When you’re operating off a shoestring budget, it’s essential to leverage your impact through your network. Better yet, how do you transform your network into a tribe of strategic alliances?
If you take the case that people generally love contributing—the question becomes understanding in what way? You will then find an abundant resource of generosity that is a win-win solution with no money required.
To clarify, I’m defining network as a loosely affiliated group of one on one associations, while a tribe member is someone you could call up at 3am in the morning and they will ask “how can I help you?”
At the height of my networking, I would attend two networking events a week averaging five one-on-one “coffee meetings” per week. These conversations gave me insight into what motivates people to contribute. Over many years of networking, I noticed a pattern of how different relationships like to express giving back or contributing. And I created the 6 Faces of Contribution based on those patterns. And just like a love language, I learned how to speak in terms of my network’s “Contribution Language” activating them into lifelong tribe members who were eagerly ready to contribute to the success of my business.
Here are the six faces of contribution unveiled: Investor, Connector, Masterminder, Builder, Supporter, and Champion.

◆ WHAT THIS TASK INVOLVES
Can you output the passage on turning a network into a tribe, word for word, from "When you’re operating" to "of strategic alliances?"?

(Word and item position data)

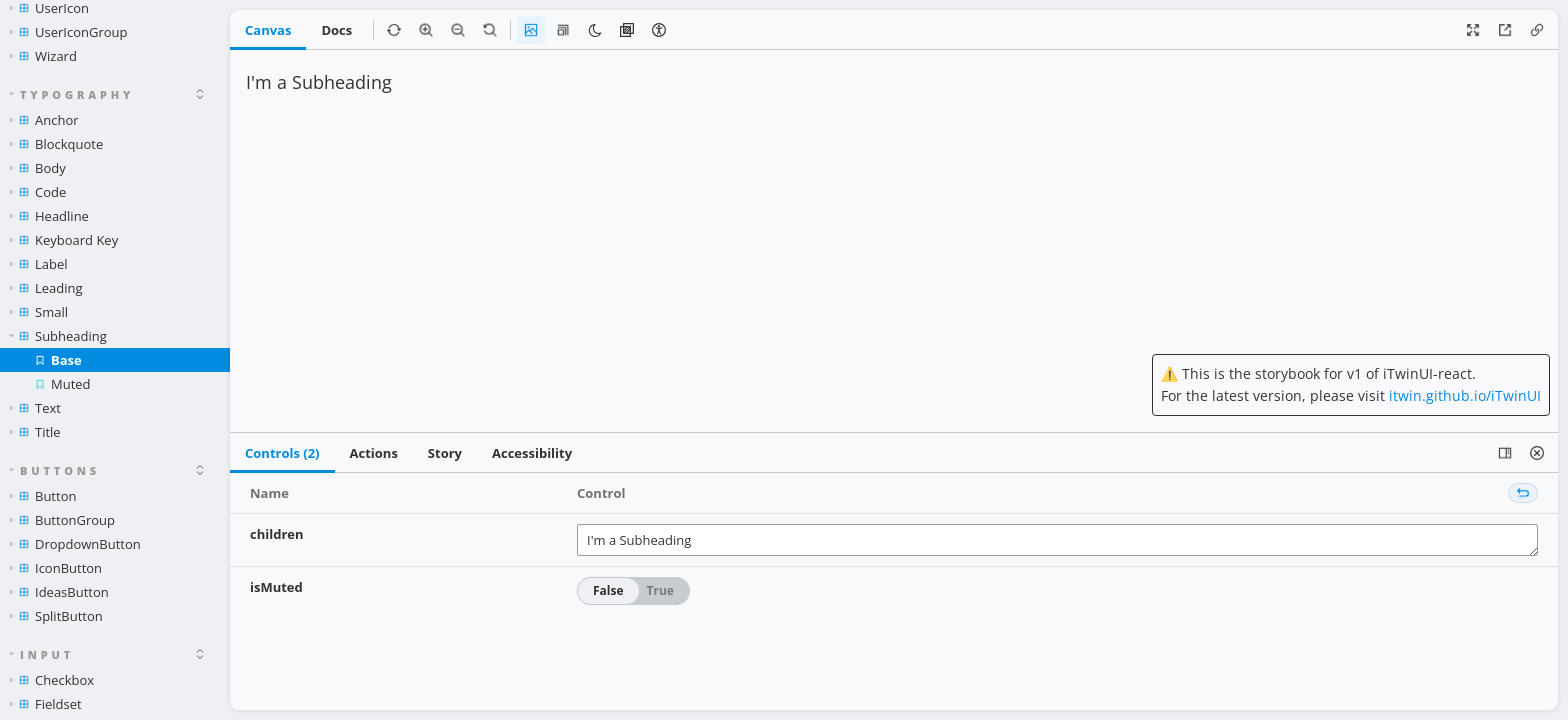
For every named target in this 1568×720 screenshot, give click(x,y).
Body (38, 168)
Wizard (43, 56)
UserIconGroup (68, 32)
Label (39, 264)
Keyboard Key (64, 240)
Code (38, 192)
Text (35, 408)
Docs (336, 30)
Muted (62, 384)
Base (58, 360)
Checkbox (52, 680)
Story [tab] (445, 453)
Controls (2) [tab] (282, 453)
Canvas (268, 30)
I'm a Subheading (1057, 540)
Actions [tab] (374, 453)
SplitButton (56, 616)
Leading (46, 288)
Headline (49, 216)
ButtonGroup (62, 520)
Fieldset (46, 704)
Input (42, 654)
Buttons (54, 470)
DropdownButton (75, 544)
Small (39, 312)
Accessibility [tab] (532, 453)
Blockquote (56, 144)
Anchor (44, 120)
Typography (72, 94)
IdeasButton (59, 592)
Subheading (58, 336)
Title (35, 432)
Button (43, 496)
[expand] (200, 94)
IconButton (56, 568)
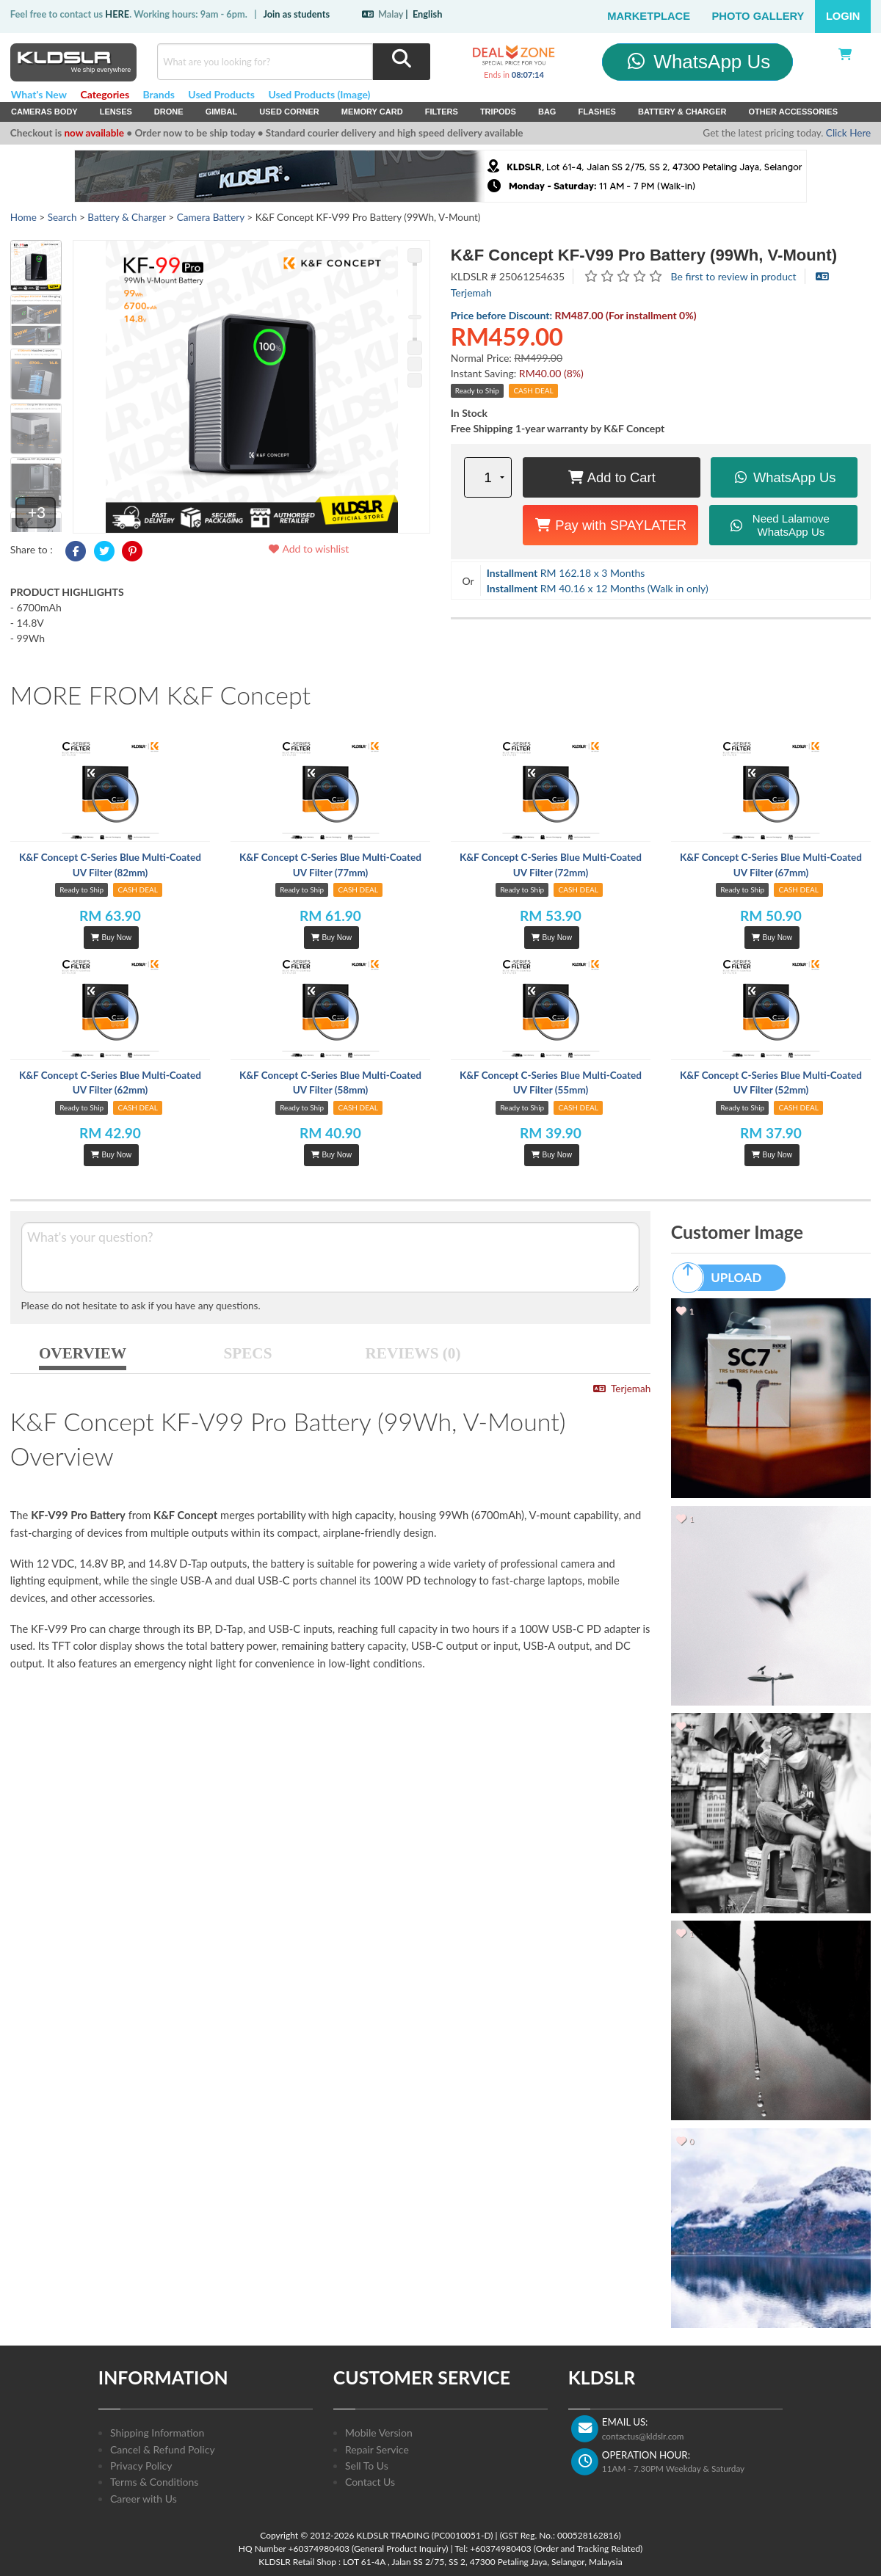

◆ FINISHED TASK
When you’re operating off a shoestring budget, it’s essential to leverage your impact through your network. Better yet, how do you transform your network into a tribe of strategic alliances?